Japan's defending champion Yuzuru Hanyu produced a stunning short programme to surge into the lead in men's figure skating as Mikaela Shiffrin's bid to retain her slalom title started with her vomiting and ended in heartbreak at the Pyeongchang Olympics on Friday.


A day after she staged an astonishing comeback to win the giant slalom, American ski star Shiffrin finished fourth in her strongest discipline after being sick at the start gate in her first run and initially complaining of virus-like symptoms. After the slalom was won by Sweden's Frida Hansdotter, the 22-year-old Shiffrin said that she was pulling out of Saturday's super-G. The Olympics in South Korea has been victim of a health scare with more than 200 people falling victim to a debilitating norovirus, including two Swiss athletes.

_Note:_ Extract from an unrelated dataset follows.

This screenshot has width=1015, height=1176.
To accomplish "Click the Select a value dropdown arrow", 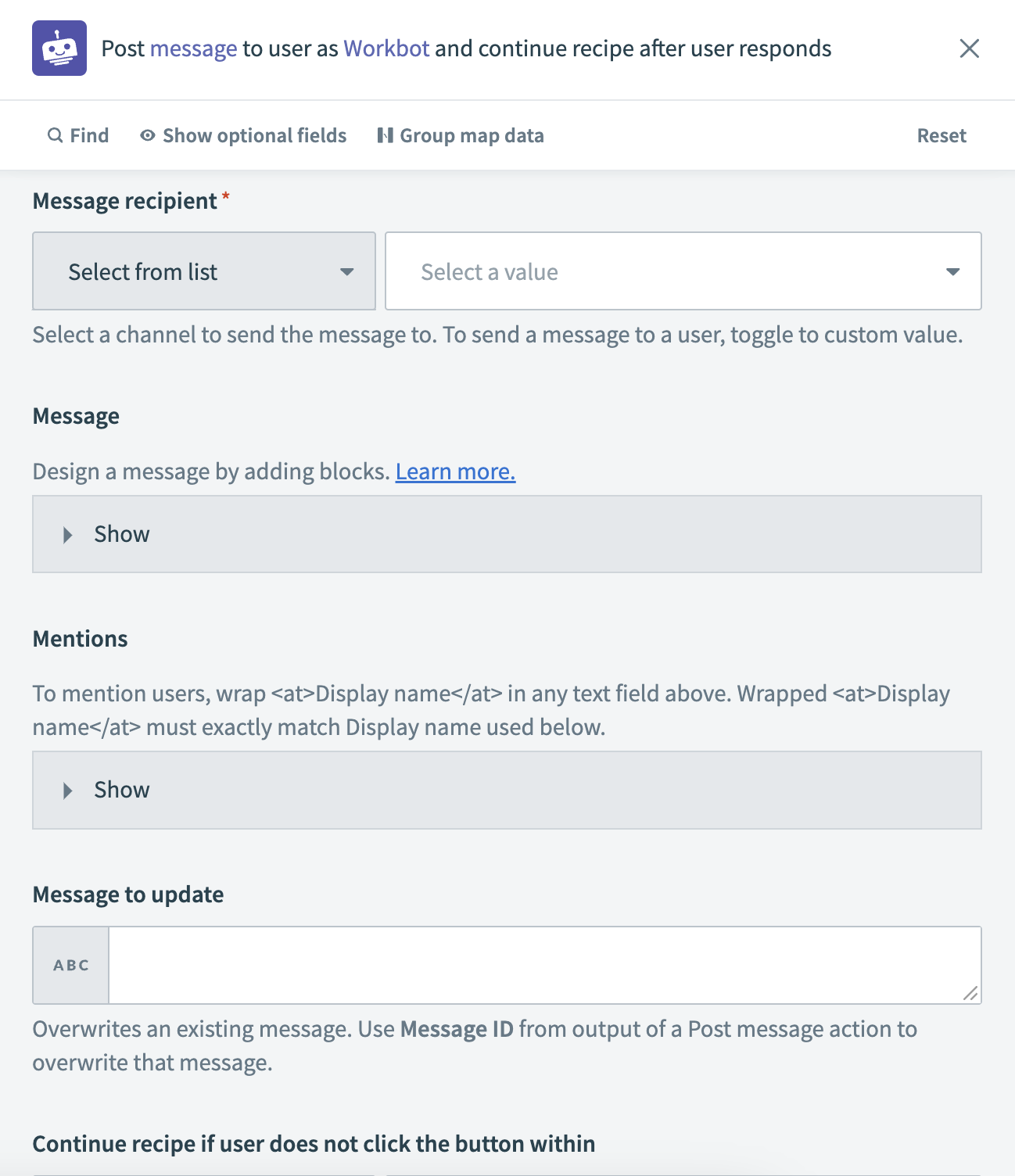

Initially Shiffrin said the vomiting "almost felt like a virus kind of puking", but later she said that she was well and had been scratching around for an excuse for her below-par performance. "I don't feel sick right now, I don't think I have a virus. I was thinking that after the first run, but I think it was me making an excuse," said Shiffrin, one of the biggest names at the Games. On a day of drama, when South Korea won a lunar new year's gold in the skeleton, Norway's dominance in alpine skiing's men's super-G came to an abrupt end.

Norway have won every Olympic title in men's super-G since the 2002 Games. But this time the prize went to Austria's Matthias Mayer, the downhill winner in Sochi four years ago, with Norway's best finisher, the defending champion Kjetil Jansrud, taking a disappointing bronze medal. Switzerland's Beat Feuz took silver.